Related: 4 Steps For Developing A Winning Elevator Pitch

What you say and how you say it are equal parts to delivering an ES that will either cause people to take notice of you or go to sleep.

How To Deliver A Powerful Elevator Speech

Here are ten tips for ensuring you have an ES that packs a punch:

1. You Have To “Get” What’s Unique About You

If you do nothing else, spend time truly getting what differentiates you, what causes you to stand out. This is what you want in your elevator speech.

2. It Has To Roll Off Your Tongue

You need to write it down and practice it so it becomes second nature to you. This will support a confident appearance when you say it.

3. One Sentence Is Usually Enough

Think short and sweet. Powerful is not lengthy or full of too many words. When you force yourself into one sentence, it causes you to think about each word more carefully so that each one tends to convey more.

4. Your Second Word Should Be A Verb

What do you do? For others? This also forces you into thinking about your results and accomplishments. Get a list of powerful verbs, look them up.

5. You Have To Believe It

If you develop an ES that embarrasses you or causes you to cringe, you either need to beef up your confidence or change what you’re saying about yourself.

6. Give It Attitude

If your ES doesn’t have energy or enthusiasm, then expect it to be received the same way. We like people with confidence and a bit of attitude about their abilities. You’re not bragging, but proud.

7. Smile

It’s hard not to love people who smile. It communicates warmth and confidence. You come across as engaging and someone people would like to know more about.

---+---

:: Stated exercise A ::
Using the elevator speech passage, say whether each statement agrees with it, answering yes or no and quoting the words that decide it: (i) the second word of an elevator speech should be a verb; (ii) a powerful elevator speech usually needs several sentences; (iii) the speech should be written down and practiced.
:: Stated exercise B ::
List the heading of every numbered tip that appears in the elevator speech passage.

:: Extracted data ::

---+---

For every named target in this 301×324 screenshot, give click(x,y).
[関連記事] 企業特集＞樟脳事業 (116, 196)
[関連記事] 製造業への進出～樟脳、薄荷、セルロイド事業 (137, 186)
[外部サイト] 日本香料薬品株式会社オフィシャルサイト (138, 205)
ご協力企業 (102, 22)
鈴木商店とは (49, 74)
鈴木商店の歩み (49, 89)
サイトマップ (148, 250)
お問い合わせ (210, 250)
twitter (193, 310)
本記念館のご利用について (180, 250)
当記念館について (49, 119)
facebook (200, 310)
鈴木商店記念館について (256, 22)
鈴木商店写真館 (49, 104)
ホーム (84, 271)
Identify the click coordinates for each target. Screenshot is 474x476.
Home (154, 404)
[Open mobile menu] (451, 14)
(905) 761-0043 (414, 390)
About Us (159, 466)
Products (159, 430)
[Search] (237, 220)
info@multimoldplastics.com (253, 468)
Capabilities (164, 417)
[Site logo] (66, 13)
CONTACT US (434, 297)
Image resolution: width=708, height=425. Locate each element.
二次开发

---+---

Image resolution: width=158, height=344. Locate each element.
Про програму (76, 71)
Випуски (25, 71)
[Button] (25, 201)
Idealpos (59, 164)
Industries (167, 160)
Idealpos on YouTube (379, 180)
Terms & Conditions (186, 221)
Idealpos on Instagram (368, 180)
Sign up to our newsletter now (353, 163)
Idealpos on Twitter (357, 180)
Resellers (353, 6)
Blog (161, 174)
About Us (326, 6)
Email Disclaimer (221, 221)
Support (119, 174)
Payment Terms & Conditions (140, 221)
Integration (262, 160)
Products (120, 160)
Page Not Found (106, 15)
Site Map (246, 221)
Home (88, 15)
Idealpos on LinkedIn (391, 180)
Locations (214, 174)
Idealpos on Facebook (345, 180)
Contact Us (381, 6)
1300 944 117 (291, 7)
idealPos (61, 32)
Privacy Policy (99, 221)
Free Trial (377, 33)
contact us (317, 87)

---+---

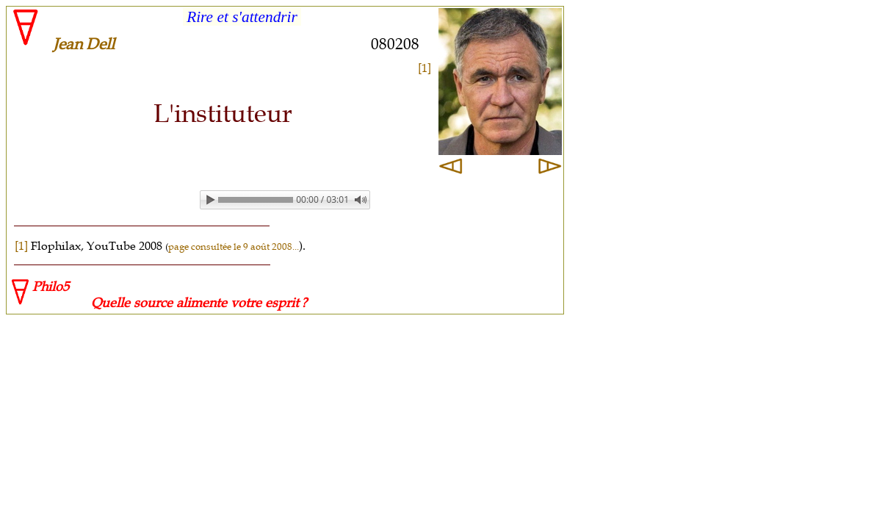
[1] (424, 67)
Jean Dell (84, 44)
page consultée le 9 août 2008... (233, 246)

---+---

:: Expected answer A ::
(i) Yes: "Your Second Word Should Be A Verb"
(ii) No: "One Sentence Is Usually Enough"
(iii) Yes: "You need to write it down and practice it so it becomes second nature to you."

:: Expected answer B ::
1. You Have To "Get" What's Unique About You
2. It Has To Roll Off Your Tongue
3. One Sentence Is Usually Enough
4. Your Second Word Should Be A Verb
5. You Have To Believe It
6. Give It Attitude
7. Smile